Your output must consist of the records printed verbatim, with the pictures excluded.
=== Information ===
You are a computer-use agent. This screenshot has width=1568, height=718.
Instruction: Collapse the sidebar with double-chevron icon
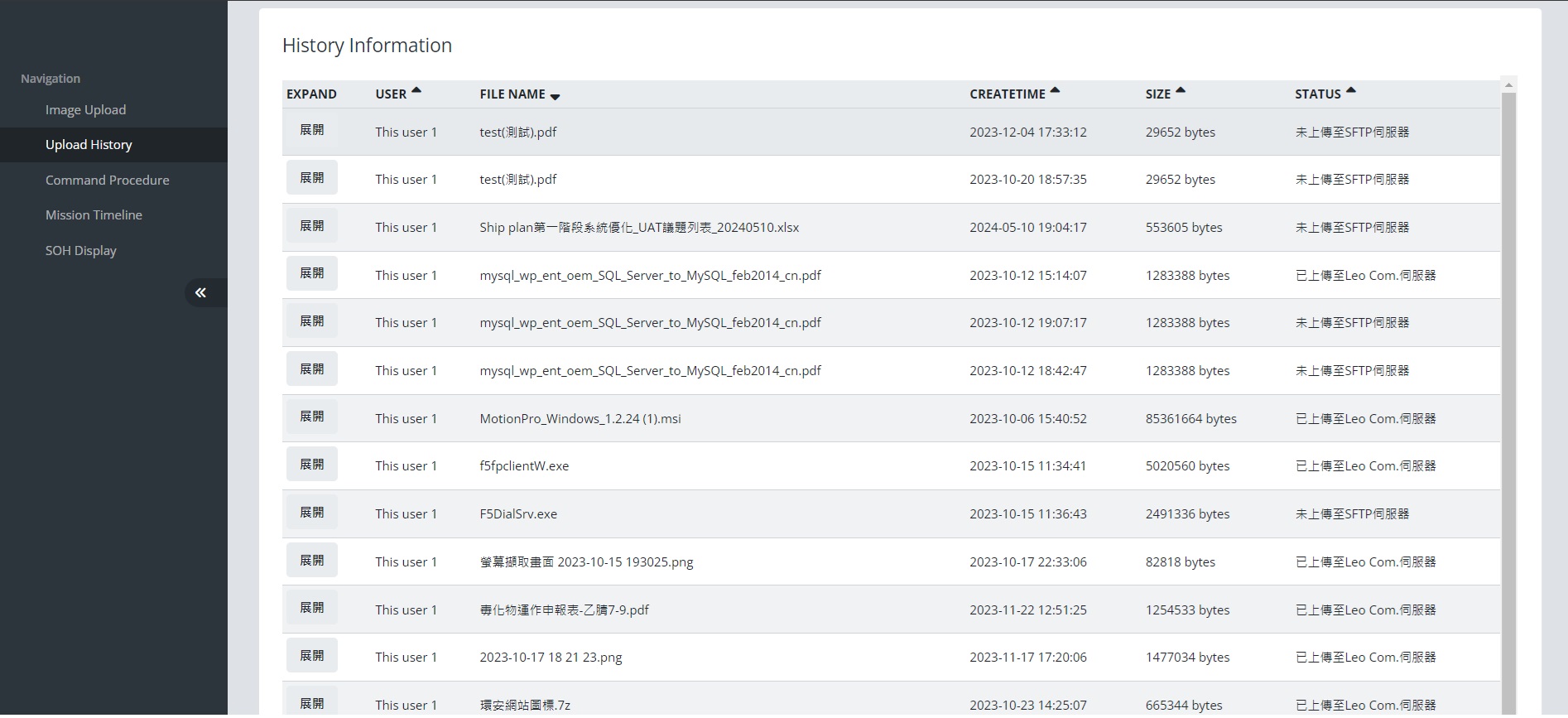200,292
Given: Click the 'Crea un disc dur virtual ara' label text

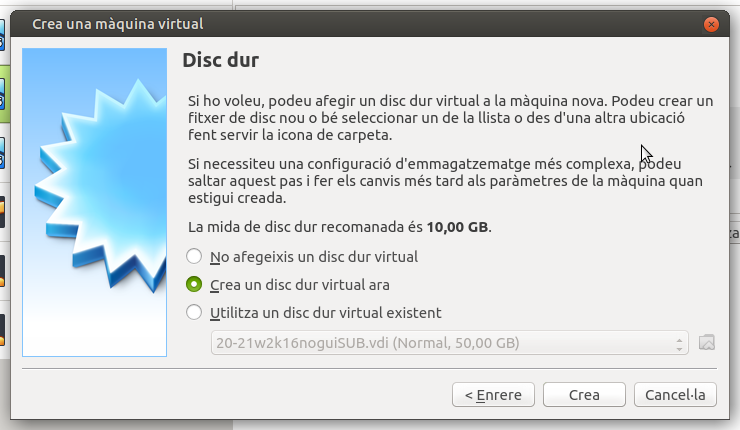Looking at the screenshot, I should [x=300, y=284].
===
Exercise solution:
You are a computer-use agent. This screenshot has width=1568, height=718.
Instruction: Collapse the sidebar with double-chevron icon
200,292
Given: Click the 'Crea un disc dur virtual ara' label text

Looking at the screenshot, I should [x=300, y=284].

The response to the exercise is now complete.